GIVEN REQUEST 1:
Pull out every line of the entries below that contains the string "agent", treating uppercase and lowercase as different.

6.4 Where the Goods are to be delivered in installments, each delivery shall constitute a separate contract and failure by the Seller to deliver any one or more of the installments in accordance with these Conditions or any claim by the Buyer in respect of any one or more installments shall not entitle the Buyer to treat the Contract as a whole as repudiated.
6.5 If the Seller fails to deliver the Goods (or any installment) for any reason other than any cause beyond the Seller’s reasonable control or the Buyer’s fault, and the Seller is accordingly liable to the Buyer, the Seller’s liability shall be limited to the excess (if any) of the cost to the Buyer (in the cheapest available market) of similar goods to replace those not delivered over the price of the Goods.

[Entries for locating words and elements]
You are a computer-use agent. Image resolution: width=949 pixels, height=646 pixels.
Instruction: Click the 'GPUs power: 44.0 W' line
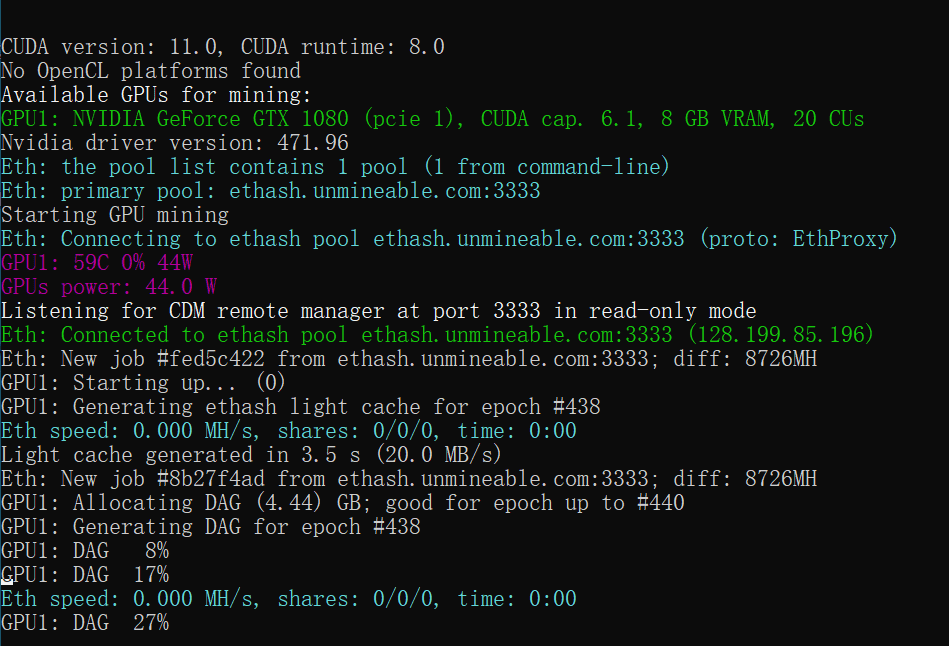pos(108,287)
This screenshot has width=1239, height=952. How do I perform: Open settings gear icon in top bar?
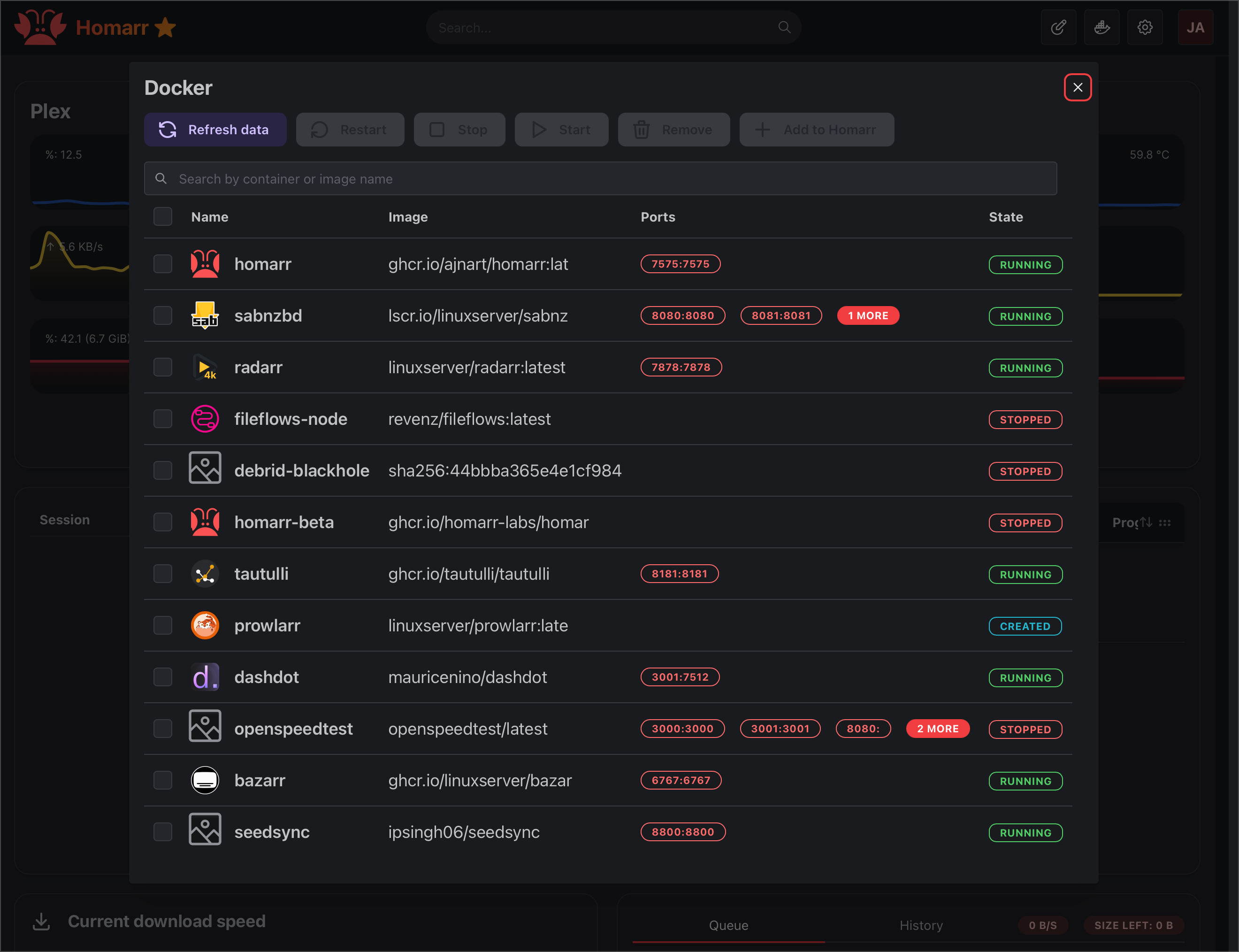1144,27
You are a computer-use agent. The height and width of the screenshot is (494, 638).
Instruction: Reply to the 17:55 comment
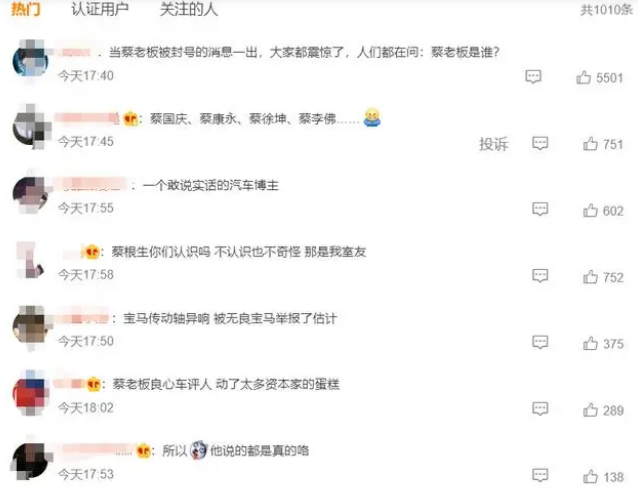tap(540, 210)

GIVEN REQUEST 2:
According to the delivery conditions above, what does each delivery constitute when the Goods are delivered in installments?

CORRECT ANSWER 1:
You are a computer-use agent. Image resolution: width=949 pixels, height=646 pixels.
You are a computer-use agent. The height and width of the screenshot is (494, 638).

CORRECT ANSWER 2:
A separate contract.